Extraction — Unstructured Data (LLM)

Convert PDFs, images, and text into structured rows.

version: 1.0.0
info:
  title: "Bronze {Entity} Extraction"
  table_name: "{bronze_layer}_{system}_{entity}"
  target_layer: "bronze"

source:
  type: "landing"
  path: "{data_root}/landing/{entity}/*.pdf"

extraction:
  provider: "openai"                      # openai | anthropic | azure_openai | ollama
  model: "gpt-4o"
  temperature: 0.0
  preprocessing:
    content_type: "pdf"                   # pdf | image | audio | video | html | text
    ocr:
      enabled: true
      engine: "azure_di"                  # tesseract | azure_di | textract | google_vision
    chunking:
      strategy: "page"
      max_chunk_tokens: 4000
  output_schema:
    - name: "invoice_number"
      type: "string"
      extraction_task: "extraction"
    - name: "vendor_name"
      type: "string"
      extraction_task: "ner"
    - name: "total_amount"
      type: "float"
      extraction_task: "extraction"
  confidence:
    enabled: true
    method: "field_completeness"
  max_cost_per_run: 25.00
  redact_pii_before_llm: true

materialization:
  strategy: "append"

lineage:
  enabled: true

Each template uses {placeholder} syntax that auto-resolves from your _system.yaml and _domain.yaml configuration.
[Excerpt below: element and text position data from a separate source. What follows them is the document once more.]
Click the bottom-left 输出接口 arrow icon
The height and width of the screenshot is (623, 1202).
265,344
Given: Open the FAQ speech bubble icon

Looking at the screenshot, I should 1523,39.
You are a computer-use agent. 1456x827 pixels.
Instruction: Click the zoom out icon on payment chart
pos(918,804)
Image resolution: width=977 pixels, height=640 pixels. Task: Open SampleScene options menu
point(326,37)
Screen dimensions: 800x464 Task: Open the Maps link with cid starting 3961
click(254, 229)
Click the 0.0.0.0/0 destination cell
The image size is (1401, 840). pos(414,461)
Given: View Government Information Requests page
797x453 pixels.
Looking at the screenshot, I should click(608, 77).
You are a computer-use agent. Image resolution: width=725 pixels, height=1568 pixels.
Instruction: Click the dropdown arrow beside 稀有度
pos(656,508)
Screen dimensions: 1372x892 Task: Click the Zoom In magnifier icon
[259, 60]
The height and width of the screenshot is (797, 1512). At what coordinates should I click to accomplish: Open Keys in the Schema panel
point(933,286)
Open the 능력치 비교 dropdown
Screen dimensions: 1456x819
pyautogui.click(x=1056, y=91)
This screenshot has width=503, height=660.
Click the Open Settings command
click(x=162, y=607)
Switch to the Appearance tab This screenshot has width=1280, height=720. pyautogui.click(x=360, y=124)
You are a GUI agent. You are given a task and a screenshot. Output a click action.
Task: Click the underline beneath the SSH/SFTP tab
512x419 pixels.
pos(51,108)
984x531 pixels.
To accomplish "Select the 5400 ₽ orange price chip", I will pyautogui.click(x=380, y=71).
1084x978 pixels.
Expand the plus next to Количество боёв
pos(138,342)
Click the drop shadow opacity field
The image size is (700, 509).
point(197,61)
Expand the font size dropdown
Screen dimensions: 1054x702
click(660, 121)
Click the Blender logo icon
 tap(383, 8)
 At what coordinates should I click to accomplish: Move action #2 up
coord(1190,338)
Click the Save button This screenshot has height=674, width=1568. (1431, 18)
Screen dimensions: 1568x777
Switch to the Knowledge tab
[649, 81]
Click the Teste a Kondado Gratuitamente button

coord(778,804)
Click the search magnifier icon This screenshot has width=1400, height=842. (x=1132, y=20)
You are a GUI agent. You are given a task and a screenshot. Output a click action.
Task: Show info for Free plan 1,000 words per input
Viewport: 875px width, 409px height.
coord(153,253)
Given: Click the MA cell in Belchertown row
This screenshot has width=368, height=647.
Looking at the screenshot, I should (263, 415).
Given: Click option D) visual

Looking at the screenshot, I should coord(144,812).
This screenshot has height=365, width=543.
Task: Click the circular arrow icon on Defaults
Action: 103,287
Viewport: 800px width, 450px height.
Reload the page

See System Config for all available placeholders.

Contract Anatomy

Every contract can include these sections (all optional except version):

Section	Purpose	Sub-Page
`version` / `info` / `metadata`	Identity, ownership, classification	This page
`source`	Where to read data from	Ingestion
`source.watermark_strategy`	How to track incremental progress	Watermark Strategies
`model`	Schema definition (fields, types, PII)	Schema & Model
`transformations`	Data transforms (rename, join, SQL)	Transformations
`quality`	Validation rules (row + dataset)	Quality
`materialization`	Write strategy (append, merge, SCD2)	Materialization
`materialization.scd2` / `fact`	Kimball dimensional modeling	Dimensional Modeling
`service_levels`	Contract-level SLO overrides	SLOs
`quarantine`	Bad row handling + notifications	Notifications
`lineage`	Provenance tracking columns	Schema & Model
`compliance`	GDPR, EU AI Act, etc.	Compliance
`links`	Reference data for joins	Ingestion
`extraction`	LLM-based extraction	LLM Extraction
`external_logic`	Custom Python / notebook	This page

Pipeline Execution Order

This is the actual sequence the LakeLogic engine follows for every contract run:

Step	Stage	What Happens
1	Source loading	Read from source (file/table)
2	Pre-transforms	rename, filter, deduplicate, cast (`phase: "pre"`)
3	Schema enforcement	Cast columns to contract types
4	Pre quality rules	Validate source columns → quarantine failures
5	Good/bad split	Route bad rows to quarantine
6	Post-transforms	derive, lookup, join, SQL, rollup (`phase: "post"`)
7	Post quality rules	Validate derived columns → quarantine failures
8	PII masking	Apply field-level masking strategies
9	Lineage injection	Stamp `_lakelogic_*` columns
10	Materialization	Write to Delta (append/merge/scd2/overwrite)
11	Run logging	Write metadata to `_run_logs`
12	Notifications	Alert on failures, SLO breaches, quarantine

Multi-Dataset Joins (Links)

Contracts can reference additional datasets via links: and use them in SQL transforms. This is how you join multiple datasets within a single contract:

# Register a reference dataset
links:
  - name: "customers"
    path: "{data_root}/{silver_layer}_{system}_customers"
    type: "delta"

source:
  type: "table"
  path: "{data_root}/{bronze_layer}_{system}_orders"
  load_mode: "incremental"

transformations:
  # Pre: deduplicate orders
  - phase: pre
    sql: >
      SELECT * FROM (
        SELECT *, ROW_NUMBER() OVER (PARTITION BY order_id ORDER BY order_date DESC) as rn
        FROM source
      ) WHERE rn = 1

  # Post: enrich with customer data via linked dataset
  - phase: post
    sql: >
      SELECT
        o.order_id, o.customer_id, o.order_date,
        o.quantity, o.unit_price,
        ROUND(o.quantity * o.unit_price * (1.0 - COALESCE(o.discount_pct, 0)), 2) AS line_total,
        c.name AS customer_name,
        c.email AS customer_email,
        COALESCE(c.segment, 'unknown') AS customer_segment
      FROM source o
      LEFT JOIN customers c ON o.customer_id = c.customer_id

links: datasets are registered as named tables available in SQL. The source table is always available as source.

Identity & Metadata

version: 1.0.0

info:
  title: "Customer Master Data - Silver Layer"
  version: "2.1.0"
  description: "Validated, deduplicated customer records"
  owner: "data-platform-team@company.com"
  contact:
    email: "data-platform@company.com"
    slack: "#data-quality"
  target_layer: "silver"
  status: "production"          # development, staging, production, deprecated
  classification: "confidential" # public, internal, confidential, restricted
  domain: "sales"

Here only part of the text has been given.